• TO BE DONE
Copy the lines below word for word, from the line that contains "Expand the Multimedia folder tree arrow" to the line that contains "Collapse the Clone", including both of those lines.

• EXERCISE INPUTS
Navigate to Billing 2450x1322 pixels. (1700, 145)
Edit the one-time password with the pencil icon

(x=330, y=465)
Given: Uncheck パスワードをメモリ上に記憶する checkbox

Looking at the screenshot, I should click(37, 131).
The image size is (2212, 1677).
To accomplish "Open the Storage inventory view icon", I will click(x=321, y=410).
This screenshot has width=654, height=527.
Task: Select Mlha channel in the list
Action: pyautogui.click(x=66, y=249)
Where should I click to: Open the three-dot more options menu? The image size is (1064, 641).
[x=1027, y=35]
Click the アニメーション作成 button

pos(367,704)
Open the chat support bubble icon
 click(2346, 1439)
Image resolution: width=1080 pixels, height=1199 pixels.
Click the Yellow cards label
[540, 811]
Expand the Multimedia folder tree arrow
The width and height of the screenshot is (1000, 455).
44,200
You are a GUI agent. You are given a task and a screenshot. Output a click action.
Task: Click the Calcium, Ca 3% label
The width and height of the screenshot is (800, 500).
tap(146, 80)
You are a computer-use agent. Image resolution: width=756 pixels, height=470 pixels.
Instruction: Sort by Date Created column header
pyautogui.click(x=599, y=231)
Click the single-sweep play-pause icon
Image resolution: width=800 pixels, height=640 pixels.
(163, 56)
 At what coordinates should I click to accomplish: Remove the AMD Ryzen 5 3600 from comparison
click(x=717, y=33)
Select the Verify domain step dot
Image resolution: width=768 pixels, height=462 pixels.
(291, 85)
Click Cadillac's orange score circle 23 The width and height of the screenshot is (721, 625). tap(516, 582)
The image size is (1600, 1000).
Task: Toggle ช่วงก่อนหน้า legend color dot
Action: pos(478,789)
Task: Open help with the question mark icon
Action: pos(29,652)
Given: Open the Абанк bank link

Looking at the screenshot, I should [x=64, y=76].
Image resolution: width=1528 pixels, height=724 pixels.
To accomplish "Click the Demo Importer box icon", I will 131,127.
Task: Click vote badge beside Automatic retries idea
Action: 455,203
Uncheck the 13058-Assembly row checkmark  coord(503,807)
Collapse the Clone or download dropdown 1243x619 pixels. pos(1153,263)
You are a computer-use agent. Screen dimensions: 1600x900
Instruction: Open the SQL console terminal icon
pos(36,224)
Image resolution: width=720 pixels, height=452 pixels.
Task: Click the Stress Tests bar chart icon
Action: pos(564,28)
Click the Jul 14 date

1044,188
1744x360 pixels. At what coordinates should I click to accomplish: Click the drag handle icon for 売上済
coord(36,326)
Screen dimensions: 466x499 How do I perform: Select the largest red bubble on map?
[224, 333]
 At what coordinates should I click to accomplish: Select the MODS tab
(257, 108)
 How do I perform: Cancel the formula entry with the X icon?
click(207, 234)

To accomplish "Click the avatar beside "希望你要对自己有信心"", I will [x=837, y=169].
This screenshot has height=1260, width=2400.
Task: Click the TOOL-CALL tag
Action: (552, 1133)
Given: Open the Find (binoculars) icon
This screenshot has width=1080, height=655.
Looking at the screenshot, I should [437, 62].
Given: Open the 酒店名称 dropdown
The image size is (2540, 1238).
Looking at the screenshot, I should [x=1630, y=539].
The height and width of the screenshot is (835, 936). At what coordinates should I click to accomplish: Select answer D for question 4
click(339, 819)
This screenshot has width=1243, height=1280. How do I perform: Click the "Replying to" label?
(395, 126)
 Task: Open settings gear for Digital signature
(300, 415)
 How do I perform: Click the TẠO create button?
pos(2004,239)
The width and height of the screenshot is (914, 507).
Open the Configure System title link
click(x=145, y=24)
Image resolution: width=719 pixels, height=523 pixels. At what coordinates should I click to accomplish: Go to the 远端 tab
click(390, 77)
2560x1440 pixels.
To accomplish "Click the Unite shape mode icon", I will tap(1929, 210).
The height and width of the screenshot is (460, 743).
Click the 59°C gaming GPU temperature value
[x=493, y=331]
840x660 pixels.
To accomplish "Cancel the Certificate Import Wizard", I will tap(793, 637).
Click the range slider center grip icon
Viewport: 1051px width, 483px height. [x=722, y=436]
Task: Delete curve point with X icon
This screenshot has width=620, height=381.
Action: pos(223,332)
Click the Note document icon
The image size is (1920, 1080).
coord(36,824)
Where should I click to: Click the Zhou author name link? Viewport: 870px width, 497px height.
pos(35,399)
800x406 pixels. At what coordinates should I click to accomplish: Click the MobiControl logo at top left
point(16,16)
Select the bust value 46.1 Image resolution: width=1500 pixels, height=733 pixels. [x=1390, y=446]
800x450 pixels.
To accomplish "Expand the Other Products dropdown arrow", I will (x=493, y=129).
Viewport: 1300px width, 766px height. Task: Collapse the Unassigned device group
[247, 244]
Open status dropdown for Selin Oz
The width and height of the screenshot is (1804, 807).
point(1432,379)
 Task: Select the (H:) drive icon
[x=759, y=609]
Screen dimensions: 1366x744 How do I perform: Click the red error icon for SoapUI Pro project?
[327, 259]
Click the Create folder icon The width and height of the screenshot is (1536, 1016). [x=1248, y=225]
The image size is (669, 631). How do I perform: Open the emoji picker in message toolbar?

• COMPLETE ANSWER
Expand the Multimedia folder tree arrow
The width and height of the screenshot is (1000, 455).
44,200
You are a GUI agent. You are given a task and a screenshot. Output a click action.
Task: Click the Calcium, Ca 3% label
The width and height of the screenshot is (800, 500).
tap(146, 80)
You are a computer-use agent. Image resolution: width=756 pixels, height=470 pixels.
Instruction: Sort by Date Created column header
pyautogui.click(x=599, y=231)
Click the single-sweep play-pause icon
Image resolution: width=800 pixels, height=640 pixels.
(163, 56)
 At what coordinates should I click to accomplish: Remove the AMD Ryzen 5 3600 from comparison
click(x=717, y=33)
Select the Verify domain step dot
Image resolution: width=768 pixels, height=462 pixels.
(291, 85)
Click Cadillac's orange score circle 23 The width and height of the screenshot is (721, 625). tap(516, 582)
The image size is (1600, 1000).
Task: Toggle ช่วงก่อนหน้า legend color dot
Action: pos(478,789)
Task: Open help with the question mark icon
Action: pos(29,652)
Given: Open the Абанк bank link

Looking at the screenshot, I should [x=64, y=76].
Image resolution: width=1528 pixels, height=724 pixels.
To accomplish "Click the Demo Importer box icon", I will 131,127.
Task: Click vote badge beside Automatic retries idea
Action: 455,203
Uncheck the 13058-Assembly row checkmark  coord(503,807)
Collapse the Clone or download dropdown 1243x619 pixels. pos(1153,263)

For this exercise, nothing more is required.